— Work to do —
Retype every line from the start of the records down to the one containing "click(x=381, y=287)", keeping both ends and changing nothing.

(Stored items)
++++
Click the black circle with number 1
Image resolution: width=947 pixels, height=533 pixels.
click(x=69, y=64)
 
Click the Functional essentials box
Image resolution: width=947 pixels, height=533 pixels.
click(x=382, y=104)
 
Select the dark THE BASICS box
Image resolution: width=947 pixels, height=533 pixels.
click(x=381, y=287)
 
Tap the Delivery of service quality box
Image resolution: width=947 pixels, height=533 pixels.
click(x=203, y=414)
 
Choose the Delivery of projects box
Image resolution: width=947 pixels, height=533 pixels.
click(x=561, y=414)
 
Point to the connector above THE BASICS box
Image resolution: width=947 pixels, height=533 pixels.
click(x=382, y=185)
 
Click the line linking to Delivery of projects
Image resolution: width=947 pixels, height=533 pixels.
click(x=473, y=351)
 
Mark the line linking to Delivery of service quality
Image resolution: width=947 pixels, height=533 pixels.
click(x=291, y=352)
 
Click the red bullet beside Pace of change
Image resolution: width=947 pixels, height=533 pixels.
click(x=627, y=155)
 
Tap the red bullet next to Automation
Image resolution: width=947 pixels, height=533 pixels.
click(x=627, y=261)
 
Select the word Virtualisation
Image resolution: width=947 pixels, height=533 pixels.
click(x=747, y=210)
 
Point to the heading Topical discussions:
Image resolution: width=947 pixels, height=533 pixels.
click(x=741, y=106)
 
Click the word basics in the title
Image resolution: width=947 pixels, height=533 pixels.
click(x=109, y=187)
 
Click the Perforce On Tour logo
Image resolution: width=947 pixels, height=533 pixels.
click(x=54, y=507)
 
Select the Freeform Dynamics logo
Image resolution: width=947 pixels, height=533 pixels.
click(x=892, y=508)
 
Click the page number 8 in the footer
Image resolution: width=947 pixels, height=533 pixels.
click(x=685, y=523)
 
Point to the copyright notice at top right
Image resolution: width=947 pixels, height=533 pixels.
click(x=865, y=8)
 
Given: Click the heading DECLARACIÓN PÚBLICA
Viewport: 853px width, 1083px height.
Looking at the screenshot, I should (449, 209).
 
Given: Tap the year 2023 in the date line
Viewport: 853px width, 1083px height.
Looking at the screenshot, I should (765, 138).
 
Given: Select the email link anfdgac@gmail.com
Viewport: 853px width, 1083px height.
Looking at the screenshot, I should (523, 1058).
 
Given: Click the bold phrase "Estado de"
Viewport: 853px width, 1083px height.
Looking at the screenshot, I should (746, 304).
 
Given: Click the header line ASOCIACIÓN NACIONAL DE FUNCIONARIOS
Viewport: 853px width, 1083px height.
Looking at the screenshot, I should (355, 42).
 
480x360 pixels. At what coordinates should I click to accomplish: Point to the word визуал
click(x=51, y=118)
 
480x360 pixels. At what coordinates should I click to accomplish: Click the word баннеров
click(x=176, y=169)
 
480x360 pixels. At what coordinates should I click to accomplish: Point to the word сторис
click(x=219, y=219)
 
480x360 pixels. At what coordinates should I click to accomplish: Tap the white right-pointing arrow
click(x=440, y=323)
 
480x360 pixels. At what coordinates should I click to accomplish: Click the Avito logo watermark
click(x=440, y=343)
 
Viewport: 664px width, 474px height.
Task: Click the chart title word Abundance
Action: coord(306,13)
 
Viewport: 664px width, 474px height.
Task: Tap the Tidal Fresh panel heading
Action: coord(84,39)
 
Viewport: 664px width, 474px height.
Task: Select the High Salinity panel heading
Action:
++++
— Answer to the task —
Click the black circle with number 1
Image resolution: width=947 pixels, height=533 pixels.
click(x=69, y=64)
 
Click the Functional essentials box
Image resolution: width=947 pixels, height=533 pixels.
click(x=382, y=104)
 
Select the dark THE BASICS box
Image resolution: width=947 pixels, height=533 pixels.
click(x=381, y=287)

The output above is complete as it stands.